Journal of Regulatory Compliance Applicant
Loyola University of Chicago School of Law, JD 2022
On February 11, 2021, a host of environmental groups filed a Petition for Review with the U.S. Court of Appeals for the D.C. Circuit challenging a final action of the Environmental Protection Agency (“EPA”) in regard to the review of National Ambient Air Quality Standards (“NAAQS”) for ground-level ozone. The final action taken by the EPA that is being challenged was to retain the current standards that were promulgated in 2015 without any revisions. The 2015 review by the EPA resulted in revisions of the ground-level ozone NAAQS from 0.075 parts per million (“ppm”) to 0.070 ppm in light of scientific evidence and quantitative exposure/risk information. The 2015 revision was challenged by industry representatives as too stringent, as well as by environmental groups as not stringent enough despite the tightening of the standard, but the challenges were ultimately dismissed in court. Now, in light of the decision of the EPA to retain those 2015 standards, environmental groups are once again asserting that the primary standard for ground-level ozone of 0.070 ppm is not sufficient to protect public health and welfare as required by the Clean Air Act.
NAAQS and the regulation of ozone under the CAA
The Clean Air Act (“CAA”) charges the EPA with the responsibility of setting both primary and secondary NAAQS for “criteria air pollutants” which can “reasonably be anticipated to endanger public health or welfare” – the primary standards being health-based and the secondary standards being welfare-based. These NAAQS set out the maximum allowable amounts of the criteria pollutants that can be present in the outdoor air. It also requires review of these standards every five years to ensure that they are “requisite to protect public health with an adequate margin of safety” based on available scientific evidence.
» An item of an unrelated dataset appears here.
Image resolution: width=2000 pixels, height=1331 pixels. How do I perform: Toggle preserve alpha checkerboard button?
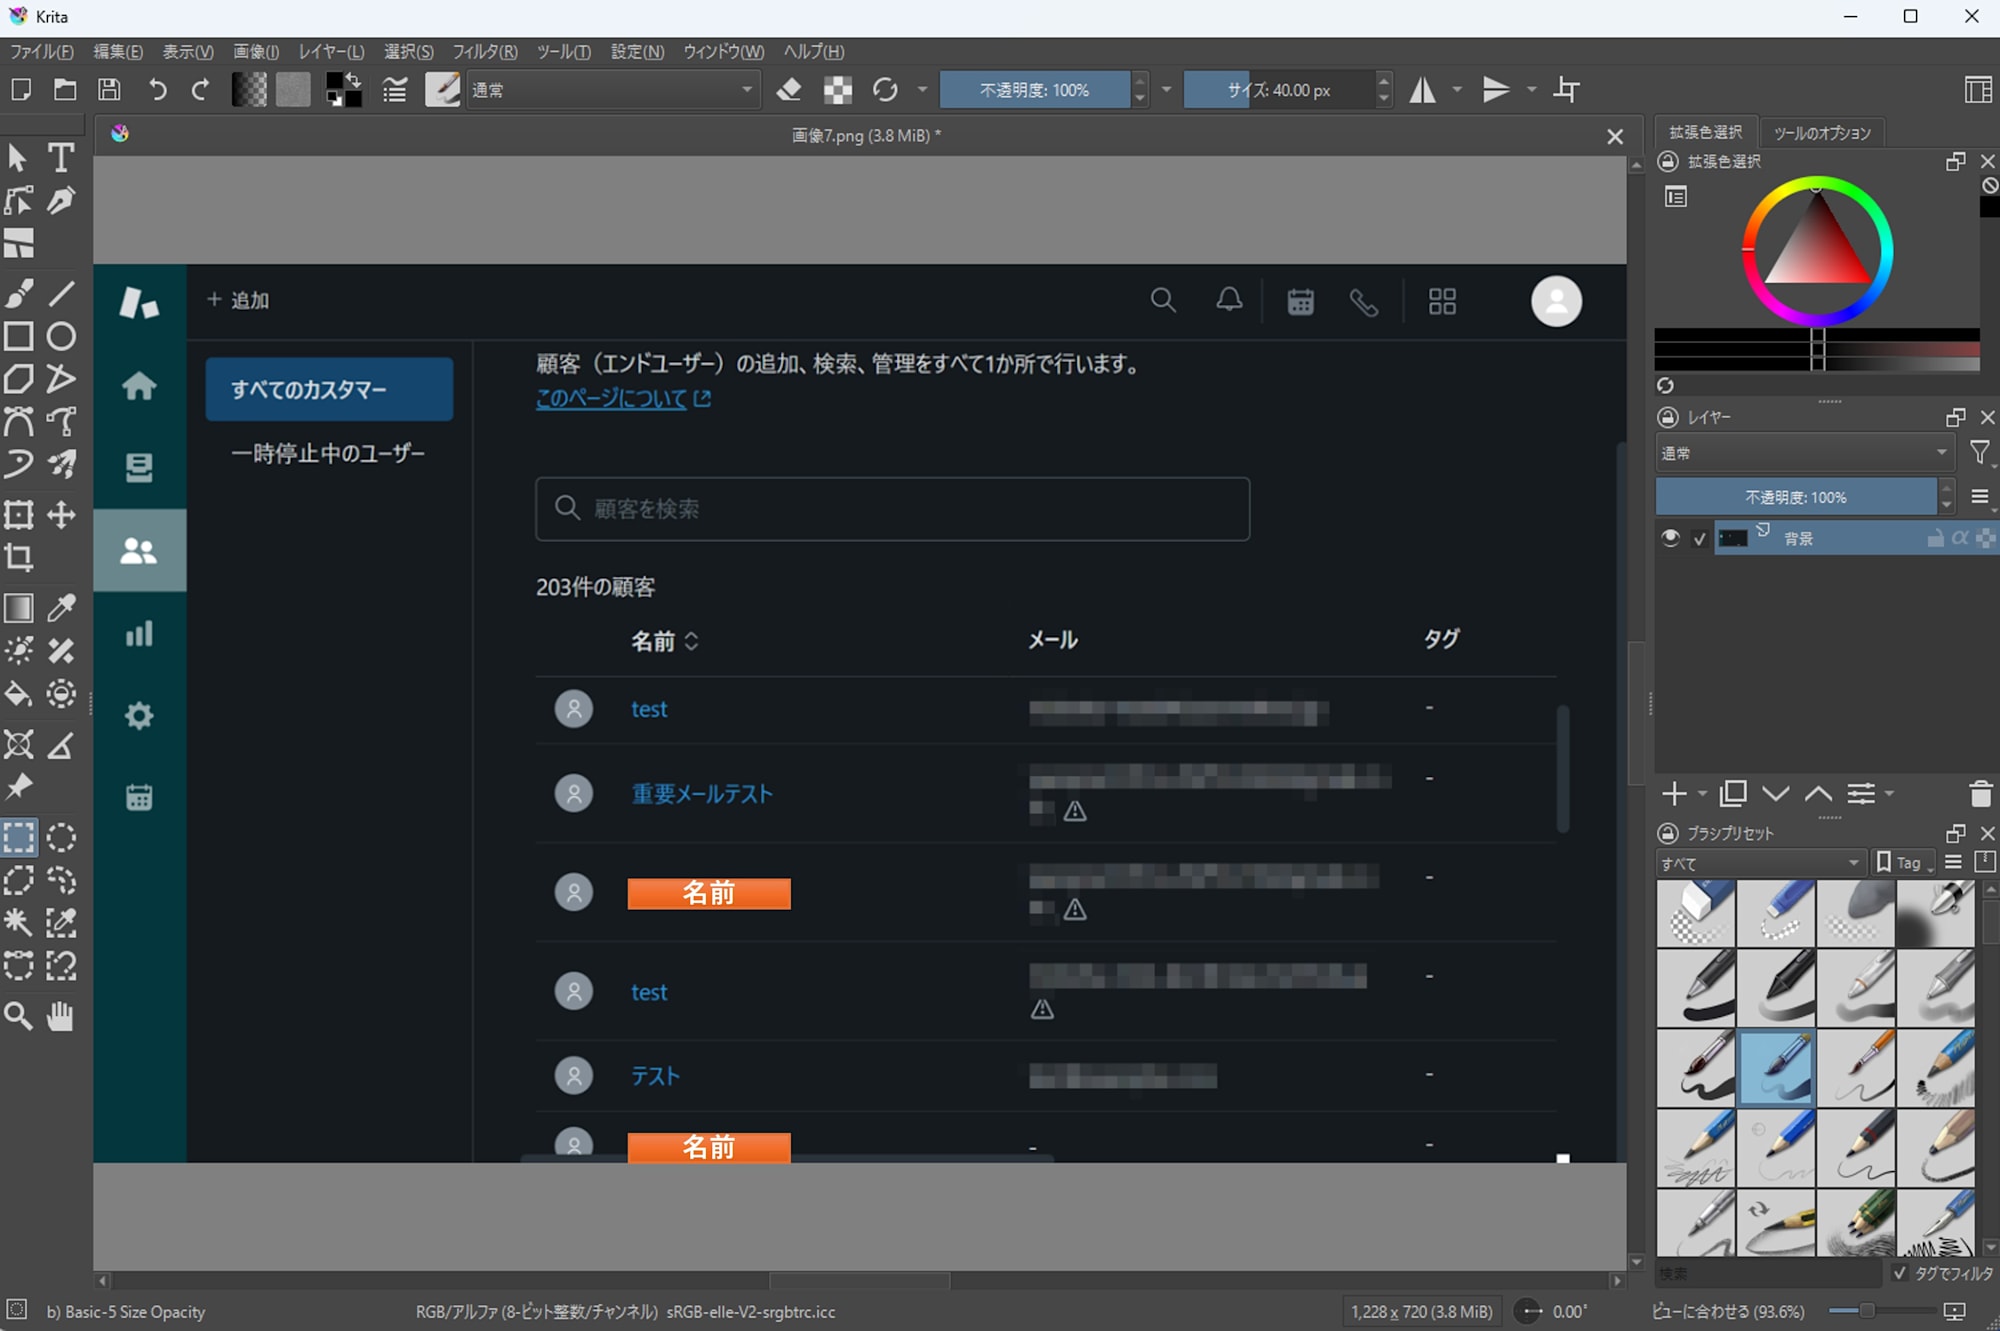[x=837, y=90]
Ozone, or O3, is a gas composed of three oxygen atoms which can occur in the upper atmosphere or at ground-level. While the ozone in the upper atmosphere is safe and shields the Earth from the sun’s harmful ultraviolet rays, ground-level ozone is a main component of smog and can pose serious health problems as well as environmental harms. In light of these potential adverse health effects, ozone is one of the six criteria pollutants that have been identified by the EPA and therefore require NAAQS.
Once NAAQS are developed for ozone and the other criteria air pollutants, states are required to submit State Implementation Plans (“SIPs”) to the EPA for approval. In these plans, states must identify areas within their jurisdiction as either attainment areas (areas meeting the NAAQS) or nonattainment areas (areas failing to meet the NAAQS) and set out their plan for controlling air pollution from emission sources within their jurisdiction. SIPs include programs for monitoring and modeling air quality, emission inventories and control strategies, and polices and rules regarding the attainment and maintenance of NAAQS. These SIPs must be tailored to meet the attainment dates set out for each criteria pollutant.
What would more stringent NAAQS for ground-level ozone mean for compliance?
If the D.C. Circuit Court finds that the final action of the EPA to not revise the ground-level ozone NAAQS was not reasonable in light of the best available scientific data, it could result in the promulgation of more stringent NAAQS, and in turn more costs for states and industry in order to meet those standards. The revision of the NAAQS would trigger a requirement for states to review their SIPs, which were formed based on the current standards, to ensure that they are adequate to meet the new, more stringent standards. This would require states to review and update the attainment/nonattainment designation of areas under their jurisdiction, and to promulgate new rules where necessary. While this would present challenges to states, the EPA does do its part to help states by publishing a list of rules to help states meet NAAQS as well as guidance memoranda to guide states through the implementation of adequate SIPs. A finding in favor of the environmental groups would also likely result in significant costs for industries to reach compliance with the NAAQS, since they are developed solely based on health and welfare implications, without regard to the cost of compliance. As a result, tightening of the NAAQS usually results in levels that may not be attainable with the technology currently used, and may require hefty investment. So, under stricter standards industries would be required to: (1) purchase or develop new technology to make their emissions more efficient; (2) if a cap-and-trade program is employed, to purchase further rights to emit; or (3) lower their level of production. While these options are beneficial to the environment, they all present significant costs.